▶ _Material provided_
===============

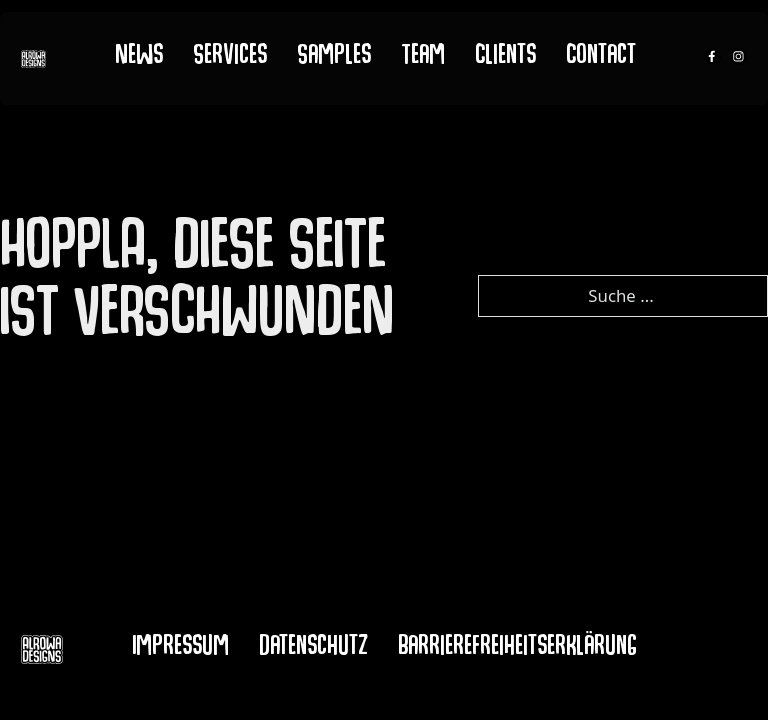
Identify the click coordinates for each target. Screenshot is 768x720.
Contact (601, 58)
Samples (334, 58)
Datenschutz (313, 649)
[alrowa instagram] (738, 59)
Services (230, 58)
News (139, 58)
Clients (505, 58)
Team (423, 58)
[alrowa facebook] (712, 59)
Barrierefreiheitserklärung (517, 649)
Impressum (180, 649)
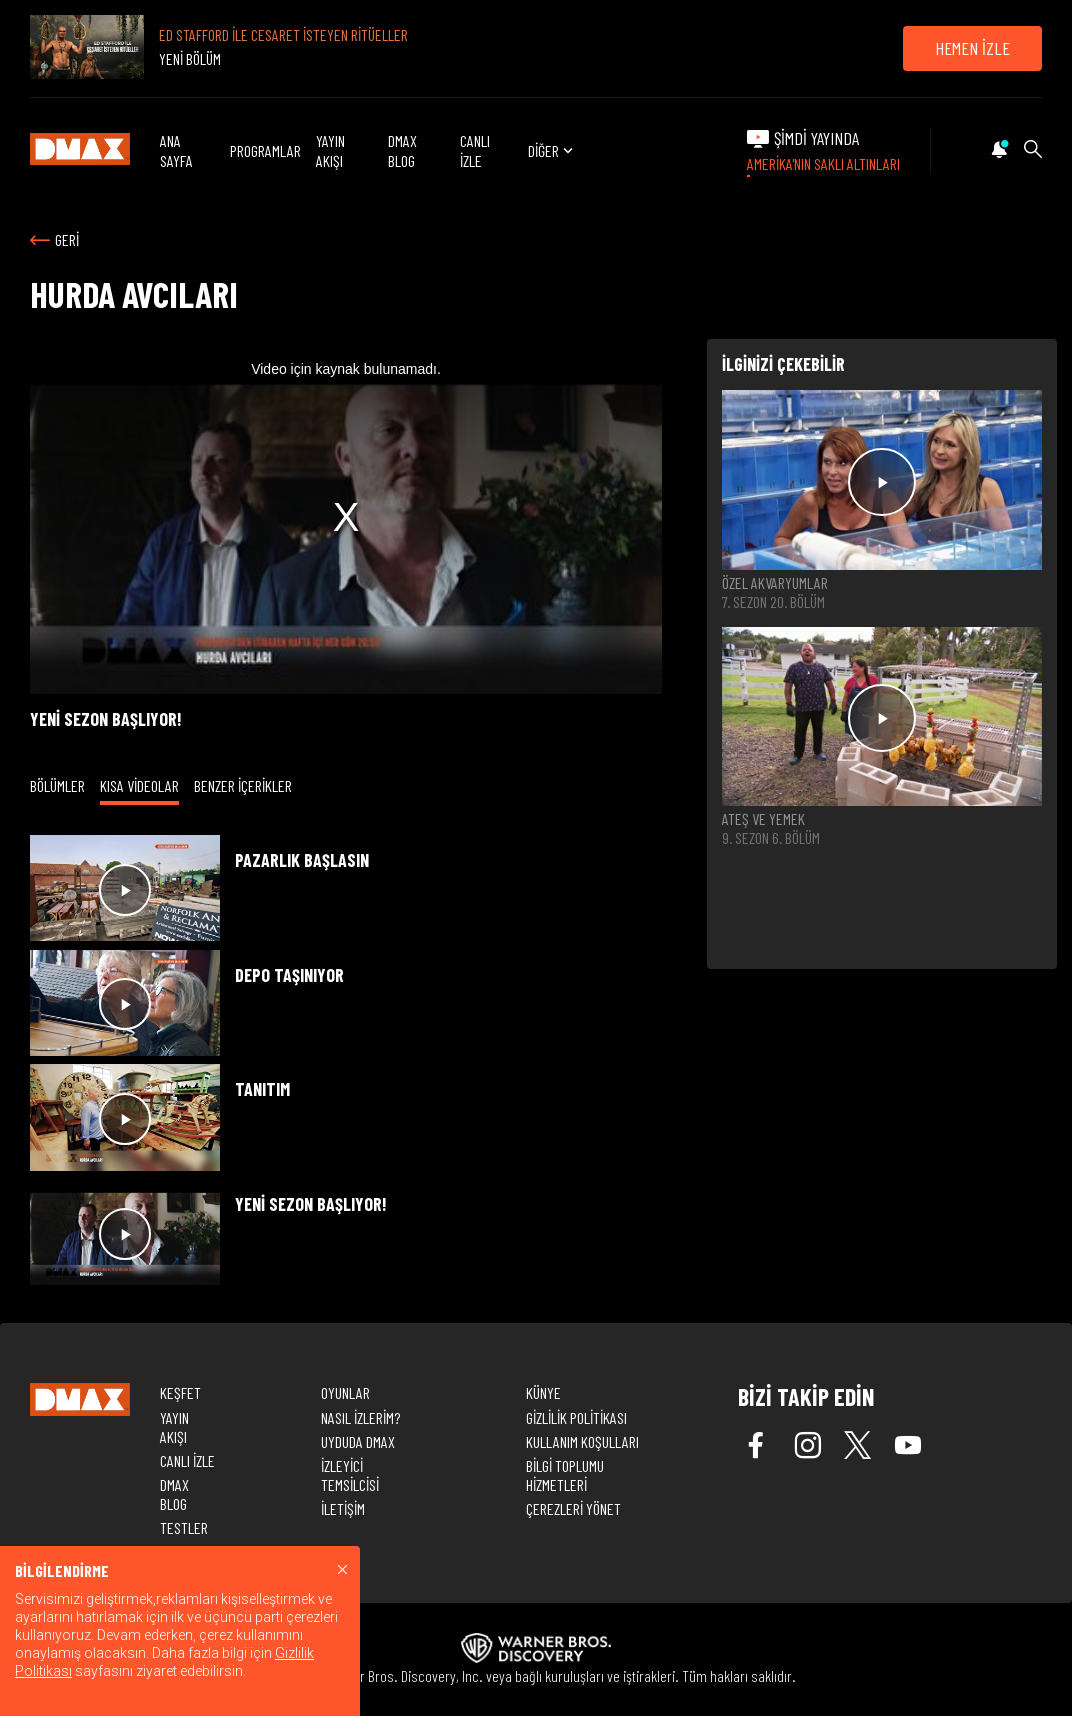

===============

▶ _Work to do_
Reproduce all of the rows above verbatim, leaving out the pictures.

▶ _Full output_
Identify the click coordinates for each target. Screenshot is 768x720.
Contact (601, 58)
Samples (334, 58)
Datenschutz (313, 649)
[alrowa instagram] (738, 59)
Services (230, 58)
News (139, 58)
Clients (505, 58)
Team (423, 58)
[alrowa facebook] (712, 59)
Barrierefreiheitserklärung (517, 649)
Impressum (180, 649)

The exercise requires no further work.